Before our meeting with King Gustaf and his wife Queen Sylvia, I’d sounded out a few people in Sweden who knew of their association with Botswana. Rarely have I come across such colourful and dramatic accounts. Queen Sylvia is often fondly referred to as the Dancing Queen after a hit song by Swedish pop group ABBA. Dancing Queen was released in August 1976, but was first performed two months earlier, on 18 June 1976, during a Royal Variety Show in Stockholm the evening before the Swedish royal wedding and a few days before the royal couple left for their honeymoon in Botswana.
“When your president, Festus Mogae was here in 2006, there was a state banquet in his honour. During the banquet, your president asked Queen Sylvia for a dance. As soon as they hit the dance floor, they set the whole banquet on fire. Very soon everyone was up on their feet and the banquet was a mass of dancing tuxedos and tiaras” remembers one royal aide.
It was during the banquet that King Gustaf spoke for the first time about the Botswana honeymoon: The Queen and I have special and fond memories of Botswana. Thirty years ago we spent parts of our honey moon in your beautiful country.  The experience of visiting Botswana and its unspoilt nature and spectacular wildlife, under such special circumstances, have been a source of joy and inspiration ever since. Chobe National Park made a particularly deep impression. Despite the chilly season and different aim of your visit, I hope that you will feel as welcome in Sweden this time as we did in Botswana thirty years ago. We have done our best in planning your programme here and are opening our doors with warmth and Swedish generosity at the Royal Palace and elsewhere.
The Swedish couple returns to Botswana this week for the first time since their drama filled honeymoon more than three decades ago. Among other areas, they will visit the Chobe area where they are expected to reconnect with their honeymoon memories.
While in Botswana they are expected to visit a number of projects which are funded by the Swedish government and donor agencies. The queen is expected to visit a number of charity projects. Queen Silvia is involved in numerous charity organizations, especially in the area of disadvantaged children, and has made several public statements about human rights and the sexual exploitation of children. On her own initiative, she alone watched videos confiscated by the police, of sexually abused children in an early pedophile tangle. The statement she made to the press became an eye opener for many people that the problem exists.
She was a co-founder of the World Childhood Foundation in 1999. She also works actively for the handicapped, including as Chairman of the Royal Wedding Fund and Queen Silvia’s Jubilee Fund. In 1990, she was awarded the prestigious German prize “Deutscher Kulturpreis” for her work for the handicapped. The Queen is also an honorary board member of The Mentor Foundation International that works against drug use in adolescents and young adults. She is also the Patroness of the “Queen Silvia Fund” operated by the World Scout Foundation which raises funds for Scouts with disabilities.
Her commitment to the work with dementia and the care of the elderly at the end of life is also well known and respected.

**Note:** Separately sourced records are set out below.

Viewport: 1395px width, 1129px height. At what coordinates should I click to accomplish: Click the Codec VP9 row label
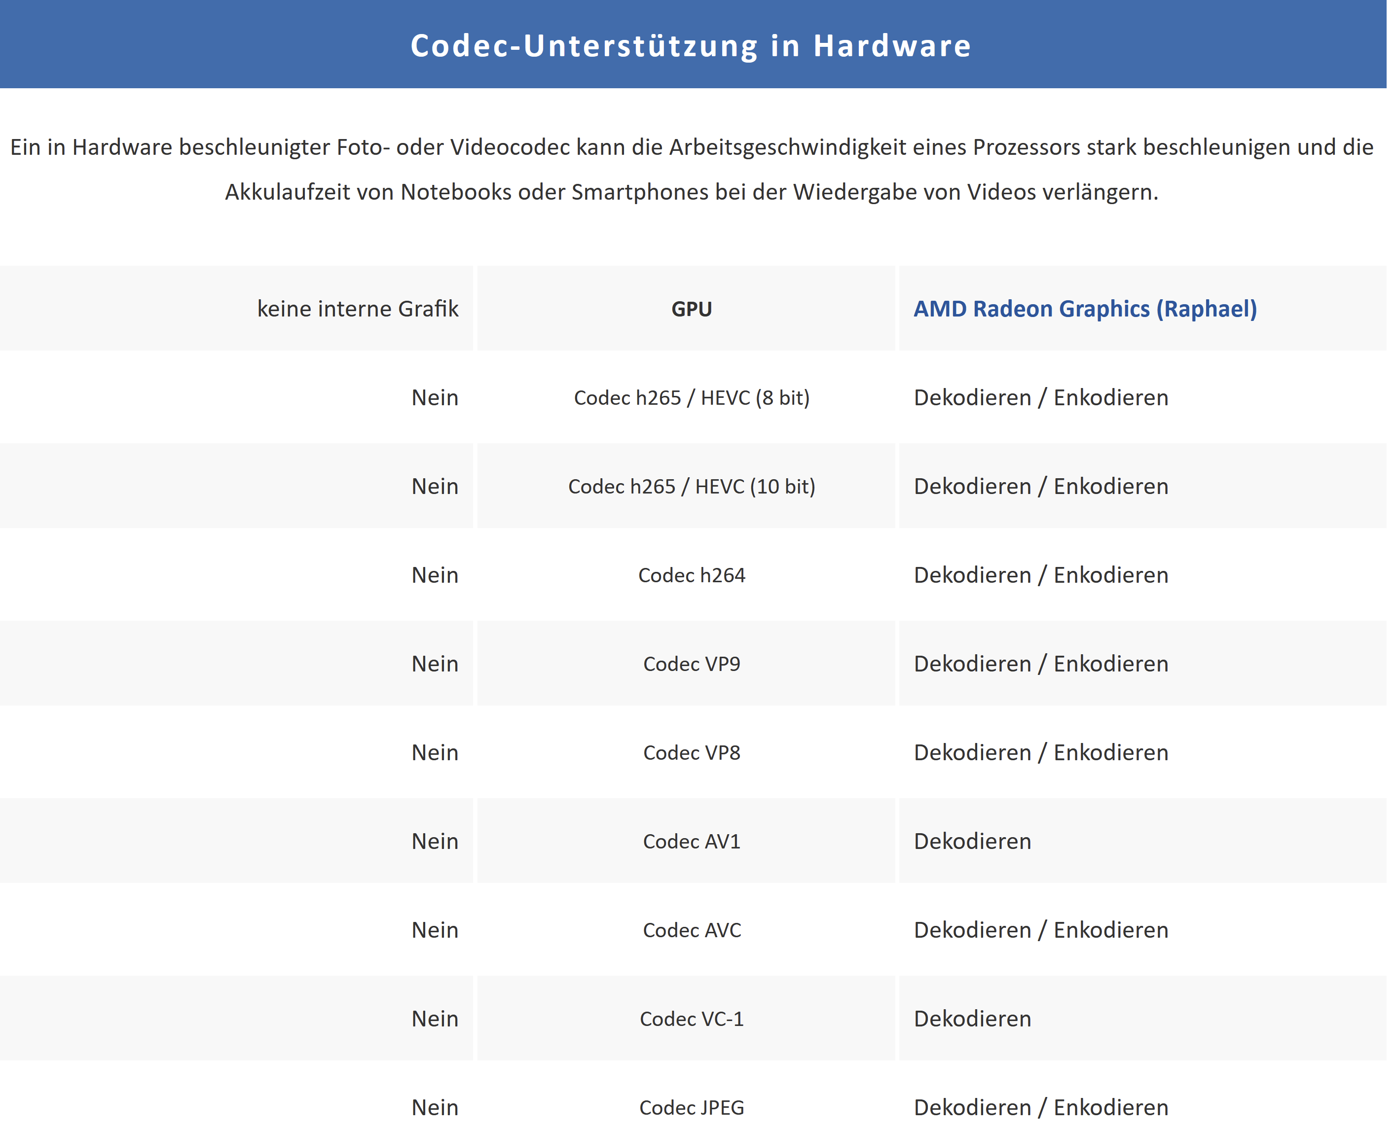(691, 664)
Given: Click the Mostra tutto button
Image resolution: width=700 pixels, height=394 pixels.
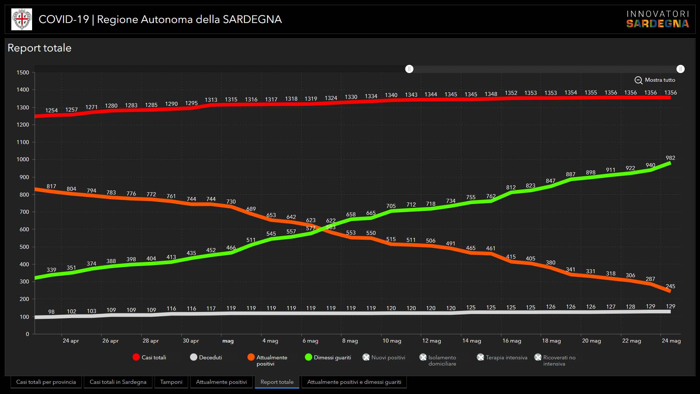Looking at the screenshot, I should point(660,80).
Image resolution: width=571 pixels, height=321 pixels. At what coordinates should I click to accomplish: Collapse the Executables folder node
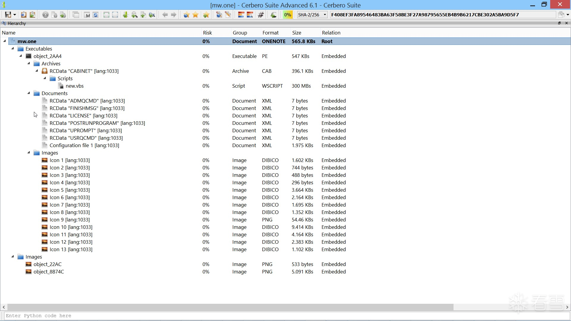click(12, 48)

On her initiative, Silviahemmet was established in Stockholm. It works to educate hospital personnel in how to work with people suffering from dementia, and also initiates research in the area.

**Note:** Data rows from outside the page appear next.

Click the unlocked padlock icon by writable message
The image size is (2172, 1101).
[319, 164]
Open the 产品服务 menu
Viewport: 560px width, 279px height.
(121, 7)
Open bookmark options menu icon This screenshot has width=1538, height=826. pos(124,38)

The Queen also has brought the subject of dyslexia into the public arena in Sweden. For many years, it was widely rumored that the King has dyslexia. Journalists noted that he misspelled his name when signing his accession document, and in 1973, when visiting a copper mine, he misspelled his name when signing it on a rock wall. In an interview on Swedish television in 1997, the condition was admitted publicly when the Queen addressed the issue. “When he was little, people did not pay attention to it.”